With respect to datafiles, there are two kinds: the ones that matter to you (your
data) and the ones that matter to Oracle (its data). To clarify this
categorization, here are two questions:
1.
What happens if one your
tablespaces loses a datafile?
2.
What happens if the SYSTEM
tablespace, as an example of an owned-by-Oracle tablespace, loses a datafile?
If you answered those
questions as is, what was your frame of reference with respect to archiving? If
you didn’t consider archiving when formulating your answers, then you stand a
50-50% chance of having been wrong.
If operating in NOARCHIVELOG
mode, and you lose a datafile – any datafile – it’s game over, instance
terminates. If operating in ARCHIVELOG mode, then the answers to the two
questions above are different: loss of your datafile means the instance keeps
going, loss of an Oracle specific datafile means the instance is terminated.

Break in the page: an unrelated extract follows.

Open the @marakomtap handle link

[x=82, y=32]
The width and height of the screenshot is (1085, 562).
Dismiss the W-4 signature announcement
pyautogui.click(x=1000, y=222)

The section titled “Recovering After the Loss of Datafiles: Scenarios” in the Backup
and Recovery Advanced User’s Guide spells this out quite nicely.
In Closing
Pretty much all of the
backup and recovery scenarios related to loss of special files can be
replicated on a PC using a very inexpensive flash drive. Whether on an AIX
5300L gazillion CPU machine with a gazillion megabytes of RAM or on your
personal desktop/laptop that just barely runs Oracle, the principles are
virtually the same. Give it a try and see for yourself. These are drills best
practiced without the pressure of having to do these things when your instance
is crashed and time is money.